What is required: Retype exactly the lines from the one holding "The image size is (980, 871)." through the final line of the data, both included.

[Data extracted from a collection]

══════════

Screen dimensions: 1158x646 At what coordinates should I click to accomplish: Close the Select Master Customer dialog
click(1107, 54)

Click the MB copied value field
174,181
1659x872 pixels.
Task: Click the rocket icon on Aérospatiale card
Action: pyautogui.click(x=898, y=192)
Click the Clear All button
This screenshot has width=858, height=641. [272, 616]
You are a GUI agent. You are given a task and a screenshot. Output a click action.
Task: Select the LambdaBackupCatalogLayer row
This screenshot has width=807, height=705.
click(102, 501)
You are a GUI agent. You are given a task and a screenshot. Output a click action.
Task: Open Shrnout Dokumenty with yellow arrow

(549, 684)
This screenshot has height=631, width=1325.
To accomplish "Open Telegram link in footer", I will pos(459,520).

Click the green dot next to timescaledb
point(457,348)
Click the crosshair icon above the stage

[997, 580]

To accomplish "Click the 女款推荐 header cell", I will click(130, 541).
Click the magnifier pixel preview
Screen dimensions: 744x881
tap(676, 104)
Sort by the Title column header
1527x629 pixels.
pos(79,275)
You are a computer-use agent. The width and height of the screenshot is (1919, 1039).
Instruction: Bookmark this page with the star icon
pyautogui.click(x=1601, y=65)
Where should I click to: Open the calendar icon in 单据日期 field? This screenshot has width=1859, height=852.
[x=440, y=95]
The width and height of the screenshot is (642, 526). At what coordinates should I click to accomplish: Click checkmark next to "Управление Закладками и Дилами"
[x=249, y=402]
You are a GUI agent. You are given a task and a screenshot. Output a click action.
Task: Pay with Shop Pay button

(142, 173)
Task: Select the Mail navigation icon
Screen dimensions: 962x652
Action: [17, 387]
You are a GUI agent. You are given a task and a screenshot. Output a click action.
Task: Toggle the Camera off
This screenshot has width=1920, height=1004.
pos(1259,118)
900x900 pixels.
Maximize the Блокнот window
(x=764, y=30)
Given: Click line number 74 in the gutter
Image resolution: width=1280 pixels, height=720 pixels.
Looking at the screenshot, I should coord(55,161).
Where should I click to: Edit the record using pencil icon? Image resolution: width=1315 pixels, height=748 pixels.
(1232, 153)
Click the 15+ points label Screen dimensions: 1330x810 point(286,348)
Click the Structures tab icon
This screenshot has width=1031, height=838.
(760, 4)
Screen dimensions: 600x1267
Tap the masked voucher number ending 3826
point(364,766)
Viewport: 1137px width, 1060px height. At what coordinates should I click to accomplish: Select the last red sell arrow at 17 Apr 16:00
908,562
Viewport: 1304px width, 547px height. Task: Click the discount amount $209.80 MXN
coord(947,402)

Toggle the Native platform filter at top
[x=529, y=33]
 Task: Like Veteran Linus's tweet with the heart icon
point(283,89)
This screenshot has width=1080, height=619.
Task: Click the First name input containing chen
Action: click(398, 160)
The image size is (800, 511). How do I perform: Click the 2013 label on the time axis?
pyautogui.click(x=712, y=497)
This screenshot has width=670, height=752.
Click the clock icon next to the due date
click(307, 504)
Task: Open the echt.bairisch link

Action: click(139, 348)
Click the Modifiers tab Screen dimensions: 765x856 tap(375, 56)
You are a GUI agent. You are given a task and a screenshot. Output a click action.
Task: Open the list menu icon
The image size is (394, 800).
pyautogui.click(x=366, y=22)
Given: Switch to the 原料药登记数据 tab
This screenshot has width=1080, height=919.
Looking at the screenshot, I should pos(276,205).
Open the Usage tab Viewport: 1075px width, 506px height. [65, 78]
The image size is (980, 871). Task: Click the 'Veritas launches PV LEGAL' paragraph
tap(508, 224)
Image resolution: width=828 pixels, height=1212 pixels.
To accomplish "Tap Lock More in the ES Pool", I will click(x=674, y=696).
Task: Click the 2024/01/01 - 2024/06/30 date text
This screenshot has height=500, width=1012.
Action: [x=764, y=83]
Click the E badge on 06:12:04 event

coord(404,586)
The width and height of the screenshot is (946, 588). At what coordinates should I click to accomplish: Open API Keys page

══════════

Answer box:
The image size is (980, 871). Task: Click the 'Veritas launches PV LEGAL' paragraph
tap(508, 224)
Image resolution: width=828 pixels, height=1212 pixels.
To accomplish "Tap Lock More in the ES Pool", I will click(x=674, y=696).
Task: Click the 2024/01/01 - 2024/06/30 date text
This screenshot has height=500, width=1012.
Action: [x=764, y=83]
Click the E badge on 06:12:04 event

coord(404,586)
The width and height of the screenshot is (946, 588). At what coordinates should I click to accomplish: Open API Keys page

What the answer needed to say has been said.